Subject: Re: [PATCH]Fix broken VMI in 2.6.27-rc..

Linus Torvalds wrote:
>
> On Thu, 7 Aug 2008, H. Peter Anvin wrote:
>> Just moving it down by 4 MB doesn't help, since the VMI guys want as much as
>> 64 MB, which is half the standard vmalloc area and hence too much address
>> space lost. We can't put it at the bottom of the vmalloc area, since that
>> boundary is not fixed, either.
>
> Yeah, ok. Since this is a 32-bit only issue, 64MB is actually a fair chunk
> of our already limited virtual space.
>
>> The one remaining fixed boundary in the machine is the kernel-userspace
>> boundary. Hence moving the 1:1 area up by one PDE unit and sticking the
>> fixmap area in that region.
>
> Yeah, ok, but I'd be more nervous about the validation issues there. There
> might be a lot of code that assumes that TASK_SIZE is the start of the 1:1
> area. It does sound like a good approach, it just makes me worry about the
> test coverage.
>

Indeed. Unfortunately I don't see any other options.

-hpa

2008-08-07 23:21:38

[permalink] [raw]

Subject: Re: [PATCH]Fix broken VMI in 2.6.27-rc..

Zachary Amsden wrote:
> Or we could remove the dependency on max_low_pfn and just create a
> liberal linear to physical mapping for lomem which spans all possible
> low memory; then it doesn't matter so much where it is called.
>

Yes. You could just call reserve_top_address() at a suitably early
point to reserve the space. Its a pvops API call which has been there
since patch one or two of pvops.

It does exactly what the rest of this thread discusses, rendering it moot.

J

2008-08-07 23:23:40

[permalink] [raw]

Subject: Re: [PATCH]Fix broken VMI in 2.6.27-rc..

H. Peter Anvin wrote:
> That being said, the fixmap area being movable more than kind of
> defeats a major point of the fixmap area; the addresses in it are no
> longer fixed.

It's always been movable with CONFIG_PARAVIRT enabled. Xen needs to
reserve a hole at the top of the address space too.

J

2008-08-07 23:27:40

[permalink] [raw]

Subject: Re: [PATCH]Fix broken VMI in 2.6.27-rc..

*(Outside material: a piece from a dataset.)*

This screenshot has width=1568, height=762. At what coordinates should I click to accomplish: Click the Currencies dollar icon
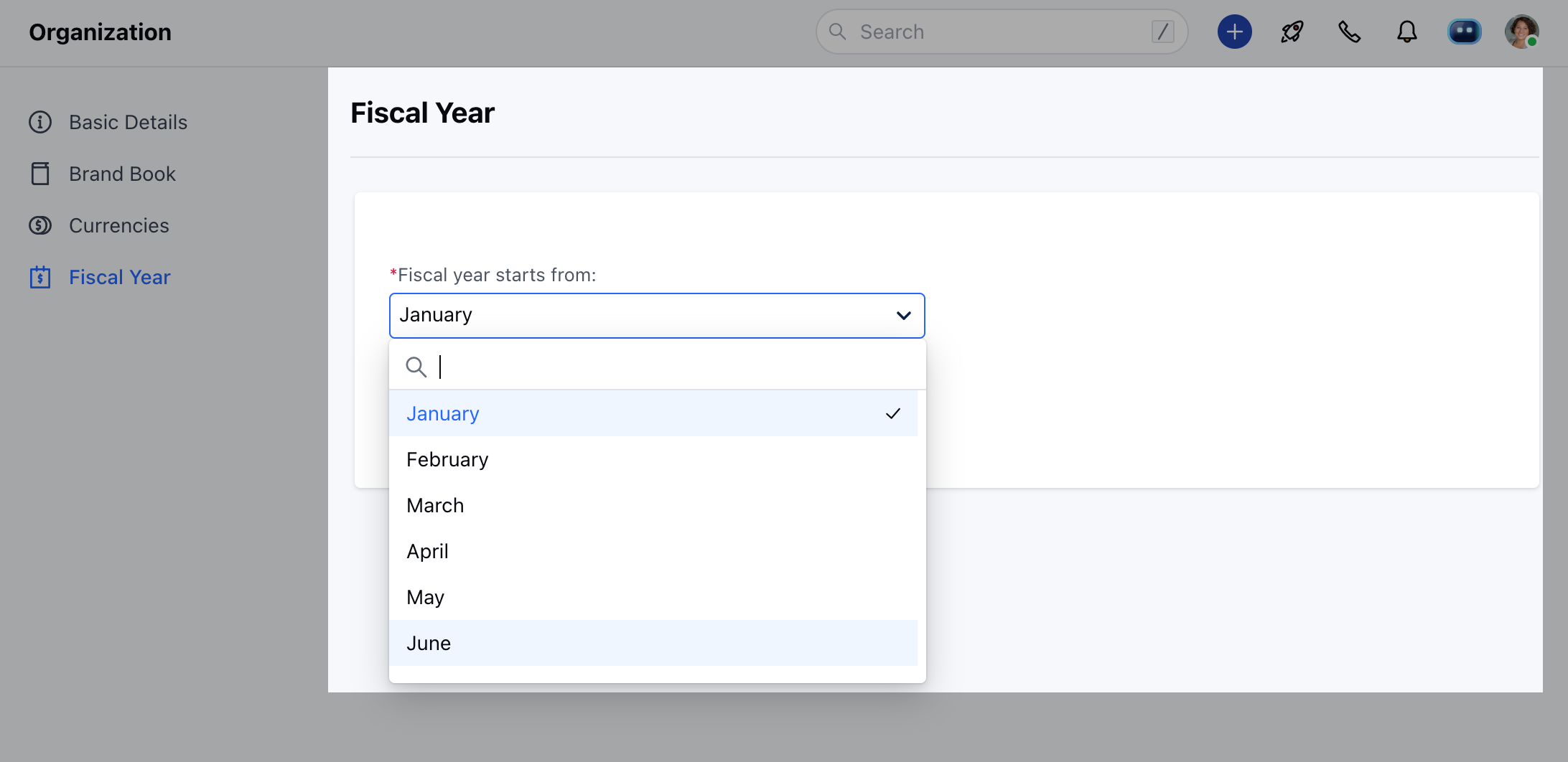(x=40, y=225)
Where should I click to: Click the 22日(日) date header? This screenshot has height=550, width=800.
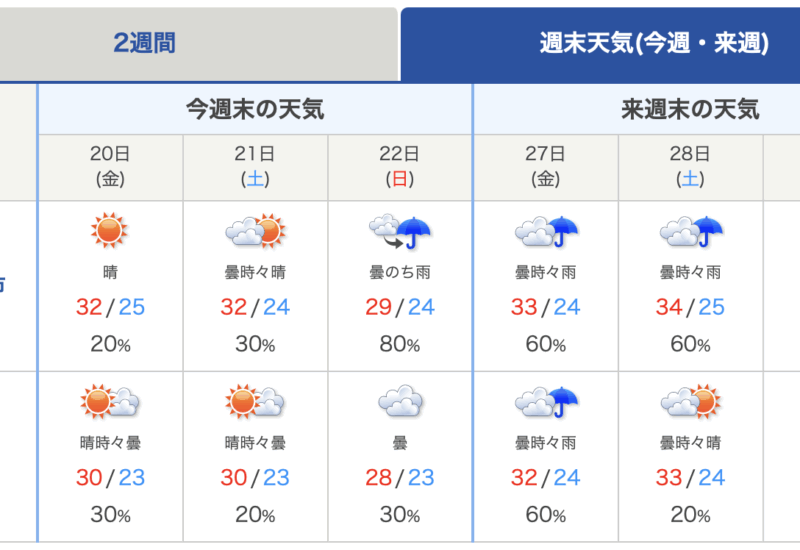[x=400, y=167]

On Thu, 2008-08-07 at 16:08 -0700, Linus Torvalds wrote:
>
> On Thu, 7 Aug 2008, H. Peter Anvin wrote:
> >
> > Just moving it down by 4 MB doesn't help, since the VMI guys want as much as
> > 64 MB, which is half the standard vmalloc area and hence too much address
> > space lost. We can't put it at the bottom of the vmalloc area, since that
> > boundary is not fixed, either.
>
> Yeah, ok. Since this is a 32-bit only issue, 64MB is actually a fair chunk
> of our already limited virtual space.
>
> > The one remaining fixed boundary in the machine is the kernel-userspace
> > boundary. Hence moving the 1:1 area up by one PDE unit and sticking the
> > fixmap area in that region.
>
> Yeah, ok, but I'd be more nervous about the validation issues there. There
> might be a lot of code that assumes that TASK_SIZE is the start of the 1:1
> area. It does sound like a good approach, it just makes me worry about the
> test coverage.

Well, here's an idea from outer space. The fixmap can't possibly be
used until it's got a backing page table and initial mappings installed.
One can imagine a world where references to the fixmap are left as
unresolved, and then those unresolved symbols are linked to the fixmap
area when it gets set up in the kernel page table. Voilla!

The requisite foodling required to massage various gcci and lds into
compliance with this scheme, not to mention the required module loading
changes might be a bit of headache, and even then, I'm not sure that gcc
will be smart enough to allow all the required relocations to generate
optimal code.

But the upshot would be the potential for dynamic registration of fixmap
areas, yet still keeping direct pointers into the thing, and also
removing all the ifdefs from the fixmap definitions for the various
platform specific fixmap pages. Just leave dangling references to some
fixed bad address (fixmap_hole) for things unused. And even allow
kernel modules to register new fixmap types!

All it requires is a well thought out strategy for naming fixmap pages
and then two sprinkles of linker magic. You could even randomize the
non-randomized VDSO location at boot-time. Whee!

Zach

2008-08-07 23:31:51

[permalink] [raw]

Subject: Re: [PATCH]Fix broken VMI in 2.6.27-rc..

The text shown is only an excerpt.